> _PASSAGE PROVIDED_:
A superb sequel to the tremendous Rogue Nation, the Mission: Impossible series gets better and better, with Fallout one of the best summer blockbusters of the year.

The surprisingly superior antidote to the increasingly disappointing Bond franchise, the Mission: Impossible films have always enjoyed a different flavour from one to the next courtesy not of the changing star - with Tom Cruise remaining the lynchpin of the franchise - but of the Director.

From Brian De Palma's typically paranoid sleight-of-hand debut, to John Woo's ballistic ballet of kinetic action in the over-the-top sequel, it wasn't until J.J. Abrams - making his strong feature film debut - delivered an unbearably tense third entry that the writers started to adopt an ongoing story arc.

Introducing us to a life beyond the IMF for Cruise's lead agent Ethan Hunt, courtesy of Michelle Monaghan's loving wife, we knew - despite the ending of Mission: Impossible III, that this wasn't going to end well, with the fourth film, originally slated to be directed by Abrams but instead marking the live action debut of Brad Bird, putting Hunt and his team into a tailspin, with his wife missing - initially assumed dead - and Hunt himself having no degree of closure.

It also gave us the first hint of the IMF's main antagonists from the original source TV series - The Syndicate. Originally written as a mafia organisation, Rogue Nation pitched them front and centre as a far more relevant and deadly modern threat, a so-called anti-IMF led by Sean Harris' vicious Solomon Lane.

After supposedly neutralising the Syndicate, with the help of Rebecca Ferguson's British spy Ilsa Faust, and his usual team of loyal followers (including Simon Pegg's tech expert Benji and Ving Rhames hacker Luther Stickel, all under the watch of Alec Baldwin's new IMF secretary) Hunt assumed that the threat was contained. He assumed wrong.

> _PROVIDED INFORMATION_:
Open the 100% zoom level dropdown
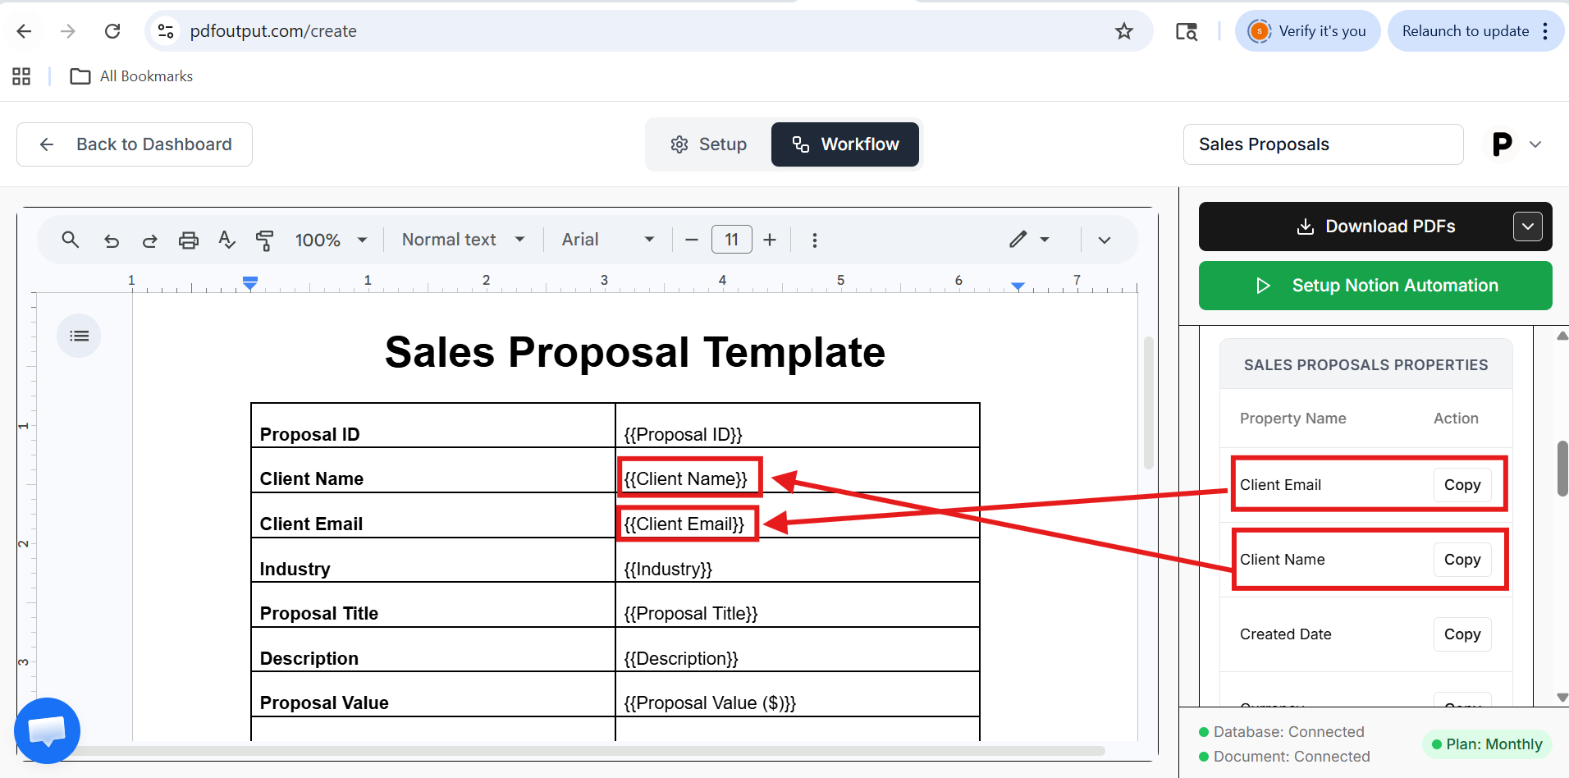This screenshot has height=778, width=1569. click(331, 240)
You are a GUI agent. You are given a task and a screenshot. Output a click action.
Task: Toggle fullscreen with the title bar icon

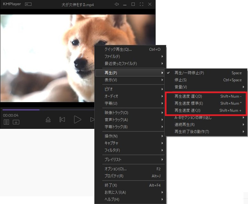pyautogui.click(x=141, y=4)
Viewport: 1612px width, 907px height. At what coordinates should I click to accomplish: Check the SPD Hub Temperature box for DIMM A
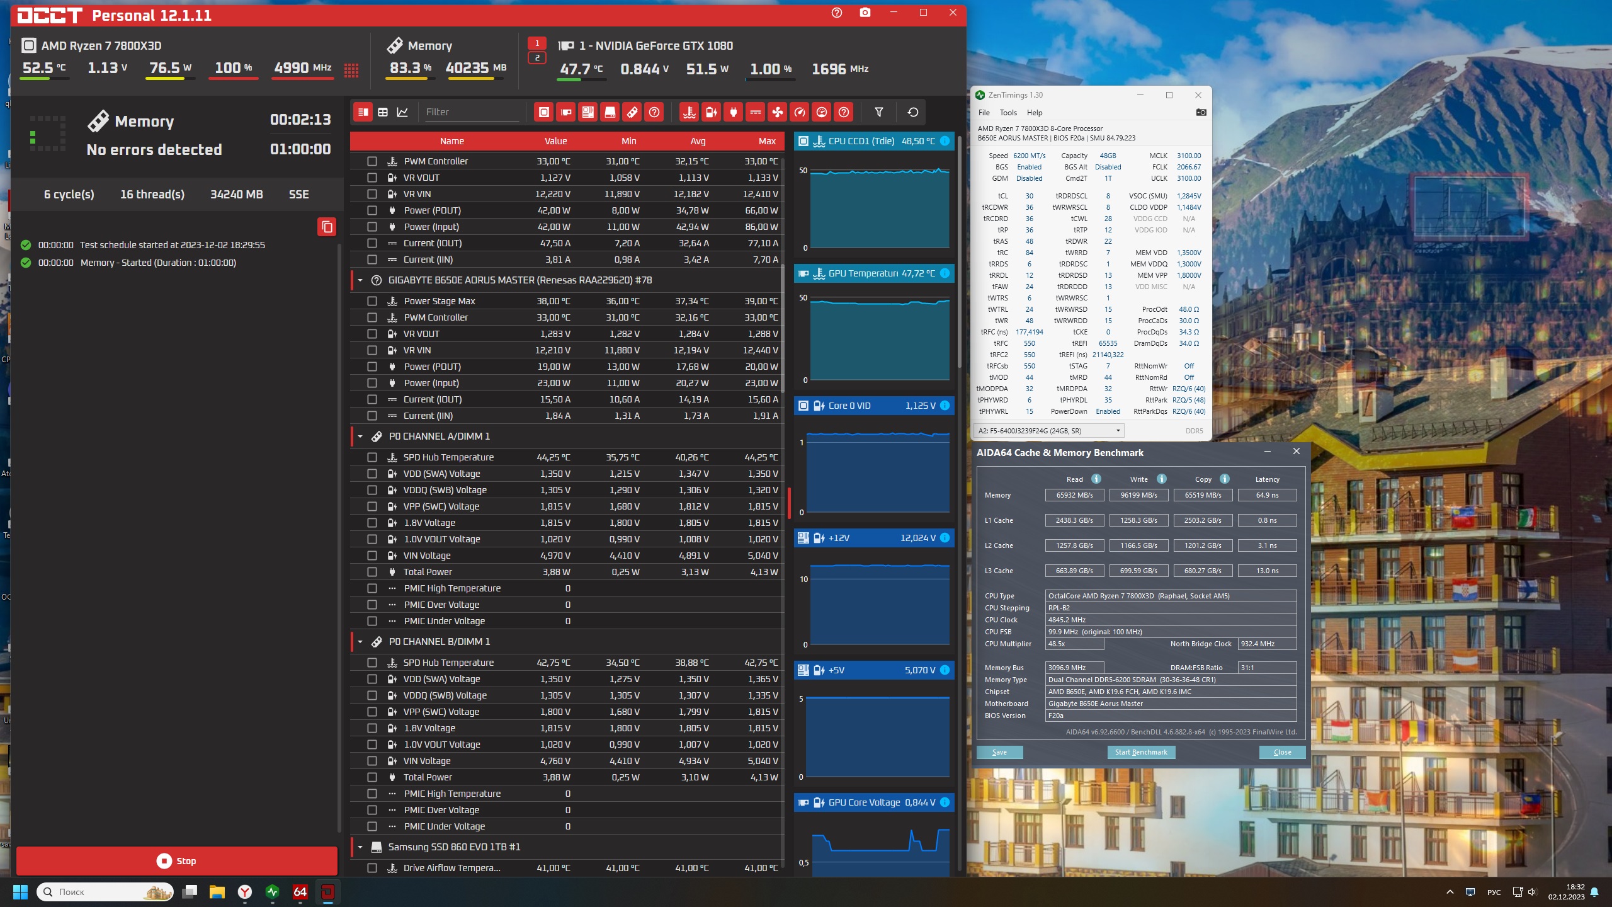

> _EXERCISE SET_:
a) In the Mission: Impossible review, who leads the Syndicate in Rogue Nation?
b) Rewrite the lines of the entries above as a numbered list, skipping blank lines and leaving the pictures out of your answer.

> _LIST OF SOLUTIONS_:
a) Sean Harris' Solomon Lane leads the Syndicate.

b)
1. Open the 100% zoom level dropdown
2. This screenshot has height=778, width=1569. click(331, 240)
3. You are a GUI agent. You are given a task and a screenshot. Output a click action.
4. Task: Toggle fullscreen with the title bar icon
5. pyautogui.click(x=141, y=4)
6. Viewport: 1612px width, 907px height. At what coordinates should I click to accomplish: Check the SPD Hub Temperature box for DIMM A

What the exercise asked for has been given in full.